(Entries taken from a collection)

**********

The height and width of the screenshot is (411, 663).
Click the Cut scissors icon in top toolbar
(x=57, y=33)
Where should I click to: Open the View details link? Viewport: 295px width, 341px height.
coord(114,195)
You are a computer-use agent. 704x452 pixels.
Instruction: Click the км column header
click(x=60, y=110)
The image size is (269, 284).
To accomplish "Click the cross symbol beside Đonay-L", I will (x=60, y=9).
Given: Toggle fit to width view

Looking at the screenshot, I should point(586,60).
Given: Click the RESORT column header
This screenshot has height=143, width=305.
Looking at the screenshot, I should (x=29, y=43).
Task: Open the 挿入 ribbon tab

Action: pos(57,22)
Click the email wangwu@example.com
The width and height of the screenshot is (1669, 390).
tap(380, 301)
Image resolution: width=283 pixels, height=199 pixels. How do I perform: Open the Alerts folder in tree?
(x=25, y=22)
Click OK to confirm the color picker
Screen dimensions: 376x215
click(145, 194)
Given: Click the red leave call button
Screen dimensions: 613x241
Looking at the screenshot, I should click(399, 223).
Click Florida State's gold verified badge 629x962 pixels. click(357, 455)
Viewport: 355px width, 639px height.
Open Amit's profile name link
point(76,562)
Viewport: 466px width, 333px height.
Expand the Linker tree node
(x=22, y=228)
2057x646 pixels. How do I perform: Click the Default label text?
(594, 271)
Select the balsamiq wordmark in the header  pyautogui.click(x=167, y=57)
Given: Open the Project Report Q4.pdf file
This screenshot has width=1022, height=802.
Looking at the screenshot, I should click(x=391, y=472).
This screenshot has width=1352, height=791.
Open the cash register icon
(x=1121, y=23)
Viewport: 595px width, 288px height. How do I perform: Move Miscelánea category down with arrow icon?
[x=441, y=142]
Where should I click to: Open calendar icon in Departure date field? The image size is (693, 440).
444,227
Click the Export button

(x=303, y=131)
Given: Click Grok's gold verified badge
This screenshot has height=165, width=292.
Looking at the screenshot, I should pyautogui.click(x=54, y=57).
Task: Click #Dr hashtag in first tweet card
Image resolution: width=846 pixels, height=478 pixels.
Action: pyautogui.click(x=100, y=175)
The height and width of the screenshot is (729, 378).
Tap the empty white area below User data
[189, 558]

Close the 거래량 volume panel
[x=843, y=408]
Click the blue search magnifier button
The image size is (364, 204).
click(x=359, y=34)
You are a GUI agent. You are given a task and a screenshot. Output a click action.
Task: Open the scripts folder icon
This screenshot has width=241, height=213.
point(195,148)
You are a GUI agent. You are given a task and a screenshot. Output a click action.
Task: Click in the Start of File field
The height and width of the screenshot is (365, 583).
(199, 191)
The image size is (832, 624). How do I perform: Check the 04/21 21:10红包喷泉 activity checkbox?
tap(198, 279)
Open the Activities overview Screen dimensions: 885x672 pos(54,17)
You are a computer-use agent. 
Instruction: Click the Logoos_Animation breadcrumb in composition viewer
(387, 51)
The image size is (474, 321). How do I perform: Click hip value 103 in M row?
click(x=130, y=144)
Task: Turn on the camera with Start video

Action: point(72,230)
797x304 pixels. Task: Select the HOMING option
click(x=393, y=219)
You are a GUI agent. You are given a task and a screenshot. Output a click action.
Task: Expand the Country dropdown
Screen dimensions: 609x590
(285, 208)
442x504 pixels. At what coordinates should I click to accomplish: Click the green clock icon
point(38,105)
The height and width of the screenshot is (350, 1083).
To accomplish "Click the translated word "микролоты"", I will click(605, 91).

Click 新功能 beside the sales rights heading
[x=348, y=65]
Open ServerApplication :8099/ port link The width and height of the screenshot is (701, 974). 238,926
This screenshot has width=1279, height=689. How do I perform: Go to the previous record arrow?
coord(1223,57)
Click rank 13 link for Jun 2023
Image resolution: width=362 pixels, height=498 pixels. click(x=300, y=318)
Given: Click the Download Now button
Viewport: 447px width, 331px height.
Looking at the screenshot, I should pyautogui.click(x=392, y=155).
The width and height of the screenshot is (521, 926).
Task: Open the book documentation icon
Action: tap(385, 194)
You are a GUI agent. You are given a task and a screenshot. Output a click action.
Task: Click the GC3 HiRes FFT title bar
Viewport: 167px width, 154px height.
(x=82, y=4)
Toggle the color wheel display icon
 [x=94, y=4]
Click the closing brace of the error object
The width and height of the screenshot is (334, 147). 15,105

**********

▸ TASK DIRECTIONS
The string "verified" marks the lines to copy; report each of them from the data above.

▸ ANSWER SPACE
Click Florida State's gold verified badge 629x962 pixels. click(357, 455)
Given: Click Grok's gold verified badge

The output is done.